**Assignment:** Write the records out again exactly, leaving no images in.
________
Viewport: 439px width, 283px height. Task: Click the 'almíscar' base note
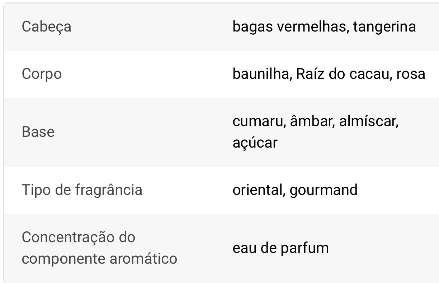(x=368, y=121)
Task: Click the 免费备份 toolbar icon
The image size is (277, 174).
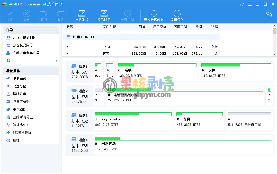Action: pyautogui.click(x=177, y=13)
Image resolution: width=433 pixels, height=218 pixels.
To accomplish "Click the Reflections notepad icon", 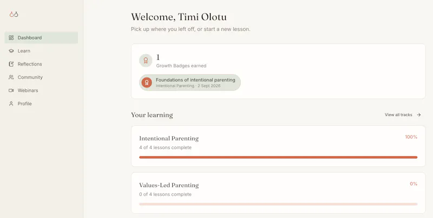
________
**Response to the task:**
Viewport: 439px width, 283px height. Task: Click the 'almíscar' base note
(x=368, y=121)
Task: Click the 免费备份 toolbar icon
The image size is (277, 174).
Action: pyautogui.click(x=177, y=13)
Image resolution: width=433 pixels, height=218 pixels.
To accomplish "Click the Reflections notepad icon", 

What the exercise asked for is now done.